→ DIRECTIONS
Please copy, character for character, each line from the beginning of the listing to the line containing "Task: Click the 02-714-8781", including both.
□ □ □ □ □
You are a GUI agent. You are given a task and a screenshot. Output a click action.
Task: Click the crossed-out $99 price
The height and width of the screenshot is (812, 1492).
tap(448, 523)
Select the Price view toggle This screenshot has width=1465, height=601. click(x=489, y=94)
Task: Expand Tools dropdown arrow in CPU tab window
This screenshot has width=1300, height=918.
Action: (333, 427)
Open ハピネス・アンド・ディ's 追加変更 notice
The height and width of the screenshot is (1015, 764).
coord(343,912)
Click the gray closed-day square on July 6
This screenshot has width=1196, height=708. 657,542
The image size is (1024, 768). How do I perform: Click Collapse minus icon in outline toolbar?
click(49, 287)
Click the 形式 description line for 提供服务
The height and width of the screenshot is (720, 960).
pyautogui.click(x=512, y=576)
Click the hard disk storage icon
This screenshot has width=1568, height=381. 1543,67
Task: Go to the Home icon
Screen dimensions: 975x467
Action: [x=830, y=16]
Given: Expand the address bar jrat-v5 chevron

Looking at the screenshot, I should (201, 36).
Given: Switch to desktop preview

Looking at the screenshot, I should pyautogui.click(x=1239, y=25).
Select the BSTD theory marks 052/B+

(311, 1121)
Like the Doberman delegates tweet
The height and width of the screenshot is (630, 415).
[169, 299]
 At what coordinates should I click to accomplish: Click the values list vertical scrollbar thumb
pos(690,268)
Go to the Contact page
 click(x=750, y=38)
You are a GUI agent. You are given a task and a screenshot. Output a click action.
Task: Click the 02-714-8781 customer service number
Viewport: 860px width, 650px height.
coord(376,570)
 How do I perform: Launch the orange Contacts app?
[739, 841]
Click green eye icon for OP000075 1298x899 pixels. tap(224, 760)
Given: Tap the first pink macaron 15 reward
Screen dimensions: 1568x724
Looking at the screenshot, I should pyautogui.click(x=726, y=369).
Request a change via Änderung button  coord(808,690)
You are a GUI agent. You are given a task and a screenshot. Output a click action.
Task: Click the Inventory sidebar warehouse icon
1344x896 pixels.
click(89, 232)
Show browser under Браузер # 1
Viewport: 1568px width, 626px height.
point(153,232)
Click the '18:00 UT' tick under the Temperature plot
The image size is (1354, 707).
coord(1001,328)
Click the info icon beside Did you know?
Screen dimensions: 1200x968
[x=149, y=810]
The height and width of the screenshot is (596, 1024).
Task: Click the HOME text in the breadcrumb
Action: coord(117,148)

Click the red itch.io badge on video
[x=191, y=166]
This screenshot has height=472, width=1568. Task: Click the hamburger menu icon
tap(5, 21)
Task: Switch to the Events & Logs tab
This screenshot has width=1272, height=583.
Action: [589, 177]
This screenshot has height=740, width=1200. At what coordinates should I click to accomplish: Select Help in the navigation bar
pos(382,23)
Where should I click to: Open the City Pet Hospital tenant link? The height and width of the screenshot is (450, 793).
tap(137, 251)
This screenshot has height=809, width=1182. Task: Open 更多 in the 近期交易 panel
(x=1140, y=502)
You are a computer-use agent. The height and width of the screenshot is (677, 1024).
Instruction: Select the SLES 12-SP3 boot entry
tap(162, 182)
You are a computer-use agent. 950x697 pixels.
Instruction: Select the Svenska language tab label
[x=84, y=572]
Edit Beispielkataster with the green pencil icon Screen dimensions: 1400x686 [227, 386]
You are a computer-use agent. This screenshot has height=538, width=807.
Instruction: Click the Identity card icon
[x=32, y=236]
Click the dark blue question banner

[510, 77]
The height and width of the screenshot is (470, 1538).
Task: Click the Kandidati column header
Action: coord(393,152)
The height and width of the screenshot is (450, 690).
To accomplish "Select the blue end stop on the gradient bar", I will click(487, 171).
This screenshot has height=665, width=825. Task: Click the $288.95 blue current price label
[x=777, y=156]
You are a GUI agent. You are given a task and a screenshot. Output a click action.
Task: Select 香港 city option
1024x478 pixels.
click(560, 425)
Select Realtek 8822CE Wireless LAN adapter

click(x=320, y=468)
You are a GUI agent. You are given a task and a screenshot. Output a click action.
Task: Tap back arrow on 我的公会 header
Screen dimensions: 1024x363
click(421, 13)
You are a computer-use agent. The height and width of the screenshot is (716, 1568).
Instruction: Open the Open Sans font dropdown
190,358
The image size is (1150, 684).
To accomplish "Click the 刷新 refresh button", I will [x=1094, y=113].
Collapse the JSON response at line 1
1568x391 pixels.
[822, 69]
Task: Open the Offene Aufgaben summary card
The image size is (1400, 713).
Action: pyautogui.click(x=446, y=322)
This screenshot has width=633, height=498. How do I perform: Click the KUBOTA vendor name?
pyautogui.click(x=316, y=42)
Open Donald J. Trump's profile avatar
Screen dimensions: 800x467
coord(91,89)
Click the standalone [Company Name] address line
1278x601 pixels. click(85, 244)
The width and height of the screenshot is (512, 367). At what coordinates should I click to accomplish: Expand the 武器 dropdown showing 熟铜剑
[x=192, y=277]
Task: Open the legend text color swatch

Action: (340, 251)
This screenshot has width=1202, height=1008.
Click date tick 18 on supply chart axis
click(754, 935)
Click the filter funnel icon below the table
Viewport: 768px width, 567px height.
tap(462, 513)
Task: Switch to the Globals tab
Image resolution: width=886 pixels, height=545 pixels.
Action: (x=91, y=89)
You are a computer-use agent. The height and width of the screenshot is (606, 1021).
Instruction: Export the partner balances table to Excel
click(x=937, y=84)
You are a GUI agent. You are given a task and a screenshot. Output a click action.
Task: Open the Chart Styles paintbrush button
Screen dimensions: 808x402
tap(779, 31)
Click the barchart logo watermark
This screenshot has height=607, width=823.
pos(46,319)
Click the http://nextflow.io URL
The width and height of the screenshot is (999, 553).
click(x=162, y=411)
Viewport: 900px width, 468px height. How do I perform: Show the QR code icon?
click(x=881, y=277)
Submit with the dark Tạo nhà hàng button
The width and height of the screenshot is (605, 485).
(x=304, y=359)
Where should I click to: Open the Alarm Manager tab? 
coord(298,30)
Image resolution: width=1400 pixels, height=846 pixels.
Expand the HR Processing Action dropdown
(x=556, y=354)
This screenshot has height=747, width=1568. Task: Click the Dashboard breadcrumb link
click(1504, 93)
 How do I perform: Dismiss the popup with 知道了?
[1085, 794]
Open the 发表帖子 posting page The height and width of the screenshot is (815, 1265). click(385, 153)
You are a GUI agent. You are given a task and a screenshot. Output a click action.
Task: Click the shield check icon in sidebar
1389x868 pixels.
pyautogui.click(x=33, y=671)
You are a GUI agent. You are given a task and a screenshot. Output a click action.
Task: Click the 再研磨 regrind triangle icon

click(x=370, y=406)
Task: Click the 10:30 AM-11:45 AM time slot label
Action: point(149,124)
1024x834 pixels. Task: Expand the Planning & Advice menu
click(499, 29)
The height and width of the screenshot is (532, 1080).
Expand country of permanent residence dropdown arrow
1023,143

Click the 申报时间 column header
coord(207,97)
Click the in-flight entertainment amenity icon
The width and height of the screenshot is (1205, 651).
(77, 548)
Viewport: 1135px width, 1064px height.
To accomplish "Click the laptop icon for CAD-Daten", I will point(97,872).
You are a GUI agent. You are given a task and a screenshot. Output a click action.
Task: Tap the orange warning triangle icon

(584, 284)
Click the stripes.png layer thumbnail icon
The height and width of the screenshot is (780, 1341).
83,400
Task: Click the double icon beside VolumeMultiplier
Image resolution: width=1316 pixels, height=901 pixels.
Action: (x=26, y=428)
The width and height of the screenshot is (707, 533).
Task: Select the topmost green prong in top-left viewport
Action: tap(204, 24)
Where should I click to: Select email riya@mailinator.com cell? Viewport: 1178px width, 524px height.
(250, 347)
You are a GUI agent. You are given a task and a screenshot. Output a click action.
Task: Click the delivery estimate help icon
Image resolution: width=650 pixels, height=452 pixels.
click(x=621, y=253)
□ □ □ □ □
→ SOLUTION
You are a GUI agent. You are given a task and a screenshot. Output a click action.
Task: Click the crossed-out $99 price
The height and width of the screenshot is (812, 1492).
tap(448, 523)
Select the Price view toggle This screenshot has width=1465, height=601. click(x=489, y=94)
Task: Expand Tools dropdown arrow in CPU tab window
This screenshot has width=1300, height=918.
Action: (333, 427)
Open ハピネス・アンド・ディ's 追加変更 notice
The height and width of the screenshot is (1015, 764).
coord(343,912)
Click the gray closed-day square on July 6
This screenshot has width=1196, height=708. 657,542
The image size is (1024, 768). How do I perform: Click Collapse minus icon in outline toolbar?
click(49, 287)
Click the 形式 description line for 提供服务
The height and width of the screenshot is (720, 960).
pyautogui.click(x=512, y=576)
Click the hard disk storage icon
This screenshot has width=1568, height=381. 1543,67
Task: Go to the Home icon
Screen dimensions: 975x467
Action: [x=830, y=16]
Given: Expand the address bar jrat-v5 chevron

Looking at the screenshot, I should (201, 36).
Given: Switch to desktop preview

Looking at the screenshot, I should pyautogui.click(x=1239, y=25).
Select the BSTD theory marks 052/B+

(311, 1121)
Like the Doberman delegates tweet
The height and width of the screenshot is (630, 415).
[169, 299]
 At what coordinates should I click to accomplish: Click the values list vertical scrollbar thumb
pos(690,268)
Go to the Contact page
 click(x=750, y=38)
You are a GUI agent. You are given a task and a screenshot. Output a click action.
Task: Click the 02-714-8781 customer service number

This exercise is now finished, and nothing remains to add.